Report every line of the records below that contains the word "blue", copying each such line in full.

— Begin —

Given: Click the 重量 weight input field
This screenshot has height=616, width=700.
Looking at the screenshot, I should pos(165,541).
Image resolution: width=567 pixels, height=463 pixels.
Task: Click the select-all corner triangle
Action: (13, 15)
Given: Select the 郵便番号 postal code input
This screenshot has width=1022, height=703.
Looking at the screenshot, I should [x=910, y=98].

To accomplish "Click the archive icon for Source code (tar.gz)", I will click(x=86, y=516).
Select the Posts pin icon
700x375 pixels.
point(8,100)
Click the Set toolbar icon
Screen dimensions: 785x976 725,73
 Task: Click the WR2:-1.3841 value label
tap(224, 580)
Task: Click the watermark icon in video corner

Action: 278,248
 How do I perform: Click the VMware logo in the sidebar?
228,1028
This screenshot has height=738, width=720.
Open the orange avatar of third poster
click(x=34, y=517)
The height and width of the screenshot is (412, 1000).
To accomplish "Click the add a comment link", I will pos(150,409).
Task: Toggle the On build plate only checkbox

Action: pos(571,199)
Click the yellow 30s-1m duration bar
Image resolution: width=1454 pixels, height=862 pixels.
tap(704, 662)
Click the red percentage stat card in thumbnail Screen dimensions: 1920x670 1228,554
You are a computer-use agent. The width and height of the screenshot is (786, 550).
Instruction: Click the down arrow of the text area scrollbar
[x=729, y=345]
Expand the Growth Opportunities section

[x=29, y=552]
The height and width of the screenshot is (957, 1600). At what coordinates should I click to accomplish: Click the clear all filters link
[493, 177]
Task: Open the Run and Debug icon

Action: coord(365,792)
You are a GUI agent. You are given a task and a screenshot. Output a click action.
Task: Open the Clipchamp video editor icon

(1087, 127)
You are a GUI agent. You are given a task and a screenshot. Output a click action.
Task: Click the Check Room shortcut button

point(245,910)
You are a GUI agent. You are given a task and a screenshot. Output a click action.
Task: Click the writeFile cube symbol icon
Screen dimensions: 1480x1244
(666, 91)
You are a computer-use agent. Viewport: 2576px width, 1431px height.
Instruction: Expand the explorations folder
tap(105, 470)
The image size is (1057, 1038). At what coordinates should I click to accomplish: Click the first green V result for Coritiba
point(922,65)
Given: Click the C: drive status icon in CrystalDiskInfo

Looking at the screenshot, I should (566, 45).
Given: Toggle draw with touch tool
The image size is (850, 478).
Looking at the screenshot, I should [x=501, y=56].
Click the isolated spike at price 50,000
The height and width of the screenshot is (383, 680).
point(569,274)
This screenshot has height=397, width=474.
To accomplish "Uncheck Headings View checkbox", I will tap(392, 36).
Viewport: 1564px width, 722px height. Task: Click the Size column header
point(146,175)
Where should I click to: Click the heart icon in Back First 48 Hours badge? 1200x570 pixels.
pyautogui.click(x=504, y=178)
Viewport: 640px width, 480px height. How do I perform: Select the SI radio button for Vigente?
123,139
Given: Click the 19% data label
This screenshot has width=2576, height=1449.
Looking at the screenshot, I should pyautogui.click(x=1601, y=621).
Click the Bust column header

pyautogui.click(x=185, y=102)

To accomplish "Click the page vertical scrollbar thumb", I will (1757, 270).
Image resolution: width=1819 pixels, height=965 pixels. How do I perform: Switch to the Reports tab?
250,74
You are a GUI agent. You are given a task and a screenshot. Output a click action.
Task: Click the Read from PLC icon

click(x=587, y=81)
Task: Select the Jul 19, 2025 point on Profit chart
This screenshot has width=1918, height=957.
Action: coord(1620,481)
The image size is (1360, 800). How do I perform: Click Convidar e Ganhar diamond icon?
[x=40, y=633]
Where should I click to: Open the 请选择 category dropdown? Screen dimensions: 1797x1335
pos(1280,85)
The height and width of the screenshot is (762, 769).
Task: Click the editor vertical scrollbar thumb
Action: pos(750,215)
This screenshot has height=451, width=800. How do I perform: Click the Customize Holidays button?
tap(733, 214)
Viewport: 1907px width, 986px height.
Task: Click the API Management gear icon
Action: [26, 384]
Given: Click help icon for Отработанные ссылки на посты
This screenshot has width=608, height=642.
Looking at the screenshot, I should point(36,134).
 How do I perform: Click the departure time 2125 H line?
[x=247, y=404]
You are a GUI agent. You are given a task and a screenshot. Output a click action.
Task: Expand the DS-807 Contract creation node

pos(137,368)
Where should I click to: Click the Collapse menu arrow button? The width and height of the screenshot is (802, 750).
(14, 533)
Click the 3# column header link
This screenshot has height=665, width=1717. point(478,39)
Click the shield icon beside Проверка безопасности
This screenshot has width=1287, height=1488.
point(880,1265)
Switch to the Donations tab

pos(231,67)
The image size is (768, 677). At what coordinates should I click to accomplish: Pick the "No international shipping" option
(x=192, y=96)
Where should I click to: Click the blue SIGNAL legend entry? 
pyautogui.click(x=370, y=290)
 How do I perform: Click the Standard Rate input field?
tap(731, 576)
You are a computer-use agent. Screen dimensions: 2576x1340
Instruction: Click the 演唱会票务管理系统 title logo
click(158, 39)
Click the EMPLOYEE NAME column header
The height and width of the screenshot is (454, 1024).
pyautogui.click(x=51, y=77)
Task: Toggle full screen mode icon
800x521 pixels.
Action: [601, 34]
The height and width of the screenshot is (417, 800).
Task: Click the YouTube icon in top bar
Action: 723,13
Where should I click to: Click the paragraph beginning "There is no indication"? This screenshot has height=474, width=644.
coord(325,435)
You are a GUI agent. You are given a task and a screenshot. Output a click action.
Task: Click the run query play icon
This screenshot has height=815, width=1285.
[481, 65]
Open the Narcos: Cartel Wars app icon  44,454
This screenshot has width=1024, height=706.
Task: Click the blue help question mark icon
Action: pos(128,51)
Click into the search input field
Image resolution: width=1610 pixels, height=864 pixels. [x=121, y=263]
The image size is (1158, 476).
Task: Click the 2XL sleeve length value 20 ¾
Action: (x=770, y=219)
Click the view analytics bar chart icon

— End —

▸ Response to the task:
Where should I click to: Click the blue SIGNAL legend entry? 
Task: Click the blue help question mark icon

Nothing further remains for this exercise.